Five questions for Andy the Door Bum

Gaston County’s Andy Fenstermaker, known as “ Andy the Door Bum,” played noisy punk rock before his friends encouraged him to take his barreling baritone and lyrical poetry acoustic. The neo-folk punk approach worked. Fenstermaker, who turns 28 this month, has led the band that bears his nickname for seven years, has traveled the world playing music and recently released his fourth album.

Courtney Devores, Correspondent

Q. What was it like going from punk to acoustic?

The challenge with acoustic music is people can talk over you. You can use it to your advantage too. They can pigeonhole you when you look like I do and you get up with an acoustic guitar. I’m aggressive with my delivery and I say things that are provocative. At first it was as struggle  . Maybe I’m more focused on lyrics now because I know it’s more noticeable.

Q. What’s your writing process?

Most just kind of pop in my head.
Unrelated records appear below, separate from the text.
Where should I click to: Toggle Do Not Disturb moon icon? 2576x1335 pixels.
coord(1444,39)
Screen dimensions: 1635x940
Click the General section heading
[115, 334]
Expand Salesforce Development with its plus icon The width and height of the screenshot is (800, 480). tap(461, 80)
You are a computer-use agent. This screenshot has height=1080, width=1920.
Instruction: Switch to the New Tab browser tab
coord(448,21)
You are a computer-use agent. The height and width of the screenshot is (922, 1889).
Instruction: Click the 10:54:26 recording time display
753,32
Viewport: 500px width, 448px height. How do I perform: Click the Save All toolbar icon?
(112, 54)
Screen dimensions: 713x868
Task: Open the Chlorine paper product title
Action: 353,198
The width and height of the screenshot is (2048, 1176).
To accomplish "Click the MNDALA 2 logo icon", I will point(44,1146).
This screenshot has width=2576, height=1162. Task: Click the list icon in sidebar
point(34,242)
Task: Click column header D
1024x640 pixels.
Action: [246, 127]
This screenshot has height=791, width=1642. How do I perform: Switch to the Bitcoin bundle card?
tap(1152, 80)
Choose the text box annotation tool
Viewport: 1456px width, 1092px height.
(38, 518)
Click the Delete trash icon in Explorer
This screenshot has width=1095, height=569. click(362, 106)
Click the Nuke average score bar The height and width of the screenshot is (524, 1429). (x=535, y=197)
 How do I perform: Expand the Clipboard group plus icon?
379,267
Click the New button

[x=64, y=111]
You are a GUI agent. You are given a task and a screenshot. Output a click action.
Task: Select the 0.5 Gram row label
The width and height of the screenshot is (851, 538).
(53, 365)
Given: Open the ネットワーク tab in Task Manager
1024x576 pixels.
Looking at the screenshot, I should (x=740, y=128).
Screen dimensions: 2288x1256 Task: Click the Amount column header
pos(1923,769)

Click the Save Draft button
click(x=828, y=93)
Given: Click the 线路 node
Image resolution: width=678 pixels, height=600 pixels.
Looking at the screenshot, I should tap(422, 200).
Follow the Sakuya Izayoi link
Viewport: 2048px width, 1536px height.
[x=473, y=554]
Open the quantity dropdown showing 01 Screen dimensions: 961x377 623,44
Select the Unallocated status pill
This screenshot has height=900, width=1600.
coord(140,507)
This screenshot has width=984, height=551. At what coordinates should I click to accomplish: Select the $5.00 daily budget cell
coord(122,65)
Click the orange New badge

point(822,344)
The melody is there. I have to figure it out on a guitar. Lots of times it’s whole songs and I’ll just start humming something. I’ll follow it and it’ll go from the beginning of a song to the end of one. I write them down real quick and they’re there in their entirety. Sometimes I work more on them. There’s definitely still a lot of thought that goes into it. I feel lucky. Ideas just come to me.

Q. Did you write poetry before music?

Before I could write my grandmother would write them down for me. I have a handful that she saved. The lyrical side (of songwriting) progressed first and further than the musical side. I have a lot more years of experience in that. I think that’s my strong point. On the newest record that’s more of the focus.

Q. How do you compare your new album, “The Man Killed the Bird,” to your previous work?

The material is lyrically the best thing I’ve done. It’s more toned down musically. It’s darker. As a whole it’s more personal and cohesive. It was me exploring and searching, asking myself questions and trying to answer them.

Q. Has traveling influenced your writing?

It changed my life. When I graduated from high school I’d only been here and to Pennsylvania. Now I’ve visited 46 states and 15 countries. Every minute is something new. (Material) starts coming to me after I’ve been home for a couple of weeks.